What puzzles investors and may introduce noise to the announcement is Governor Kazuo Ueda’s latest comments. In an interview with the Yomiuri Shimbun, Ueda said the monetary policy tweak in July was “a mechanism to change the balance between the effects and side effects” of monetary easing measures. But he also added that the focus will shift to a “quiet exit” from the ultra-loose policy to avoid any significant impact.
However, financial markets head into the event with little hope of a relevant change in the forward guidance. “It seems that the Japanese central bankers want a stronger Yen, but without this being based on the expectation of a less expansionary monetary policy,” economists at Commerzbank said in a research note.
Ueda’s words raised some alarms. Financial markets began speculating on a potential shift, although not for this year. The Nikkei reported, “A January decision to end negative interest rates appears to be a more realistic scenario, with practical factors delaying implementation to February. The BoJ is set to update its economic and price outlook for fiscal 2023 to fiscal 2025 at that time, giving it material to help explain the basis for the policy change.”
If the Bank of Japan introduces a hawkish shift, USD/JPY could plunge. The fall could be substantial considering the pair trades near this year’s high at 148.45, having appreciated sharply after bottoming at 127.21 in January.

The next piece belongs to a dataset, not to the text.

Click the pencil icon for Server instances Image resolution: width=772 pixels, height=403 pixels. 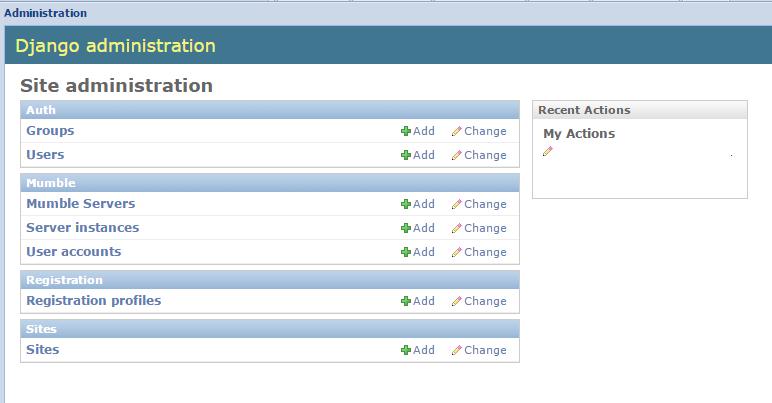point(457,228)

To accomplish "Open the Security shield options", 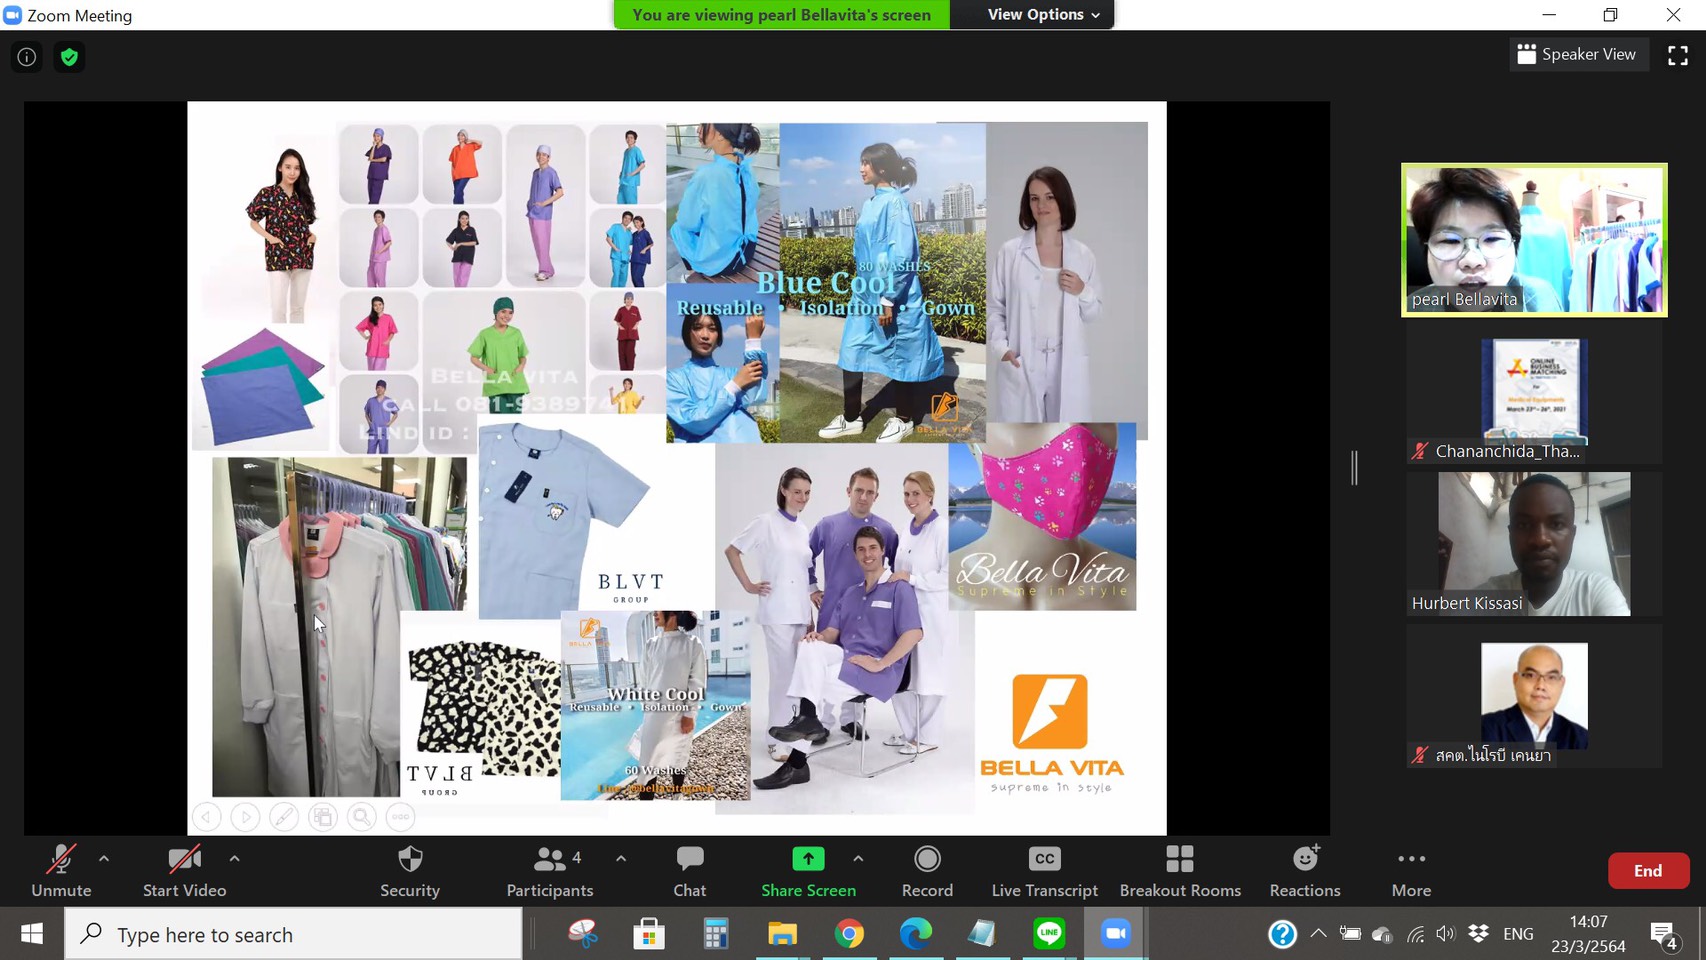I will click(x=410, y=870).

Valeria Bednarik, Chief Analyst at FXStreet, said: “There are no technical signs suggesting the USD/JPY rally is over. On the contrary, the pair could keep running towards the 2022 high at 151.93 in the upcoming weeks, particularly if the market sentiment remains depressed, boosting demand for the American currency.
From a technical point of view, the pair is bullish in its daily chart, with the 20-day Simple Moving Average (SMA) leading the way north, as per advancing above also bullish longer moving averages. The 20-day SMA is currently located at around 146.90, a potential bearish target should the BoJ surprise with a hawkish message. Below such area, the slump could continue towards 146.05.”

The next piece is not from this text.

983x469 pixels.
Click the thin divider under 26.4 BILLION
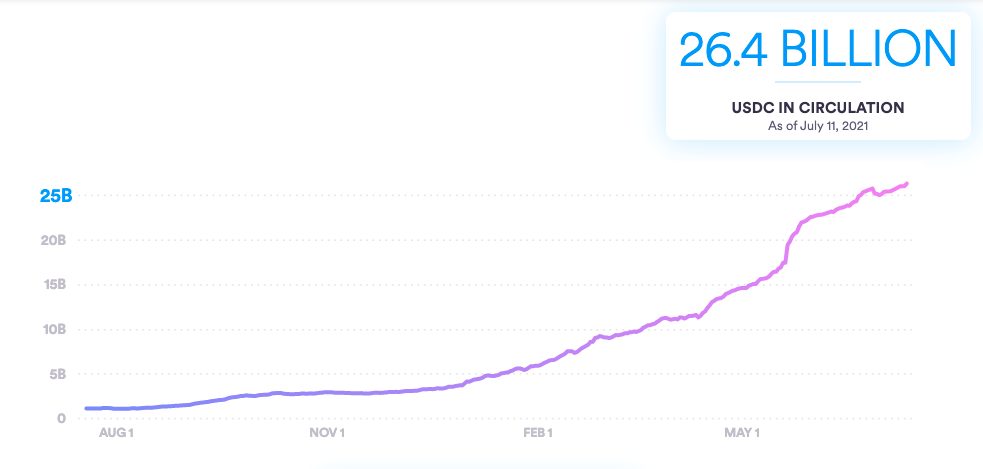(x=817, y=81)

Bednarik added: “Keep in mind the initial reaction may not lead to a long-lasting trend, particularly if it results against the current bullish trend. Also, government bond yields reaction could provide clues on what to expect after the dust settles.”
Japanese Yen FAQs
The Japanese Yen (JPY) is one of the world’s most traded currencies. Its value is broadly determined by the performance of the Japanese economy, but more specifically by the Bank of Japan’s policy, the differential between Japanese and US bond yields, or risk sentiment among traders, among other factors.
One of the Bank of Japan’s mandates is currency control, so its moves are key for the Yen. The BoJ has directly intervened in currency markets sometimes, generally to lower the value of the Yen, although it refrains from doing it often due to political concerns of its main trading partners. The current BoJ ultra-loose monetary policy, based on massive stimulus to the economy, has caused the Yen to depreciate against its main currency peers. This process has exacerbated more recently due to an increasing policy divergence between the Bank of Japan and other main central banks, which have opted to increase interest rates sharply to fight decades-high levels of inflation.
The BoJ’s stance of sticking to ultra-loose monetary policy has led to a widening policy divergence with other central banks, particularly with the US Federal Reserve. This supports a widening of the differential between the 10-year US and Japanese bonds, which favors the US Dollar against the Japanese Yen.
The Japanese Yen is often seen as a safe-haven investment. This means that in times of market stress, investors are more likely to put their money in the Japanese currency due to its supposed reliability and stability. Turbulent times are likely to strengthen the Yen’s value against other currencies seen as more risky to invest in.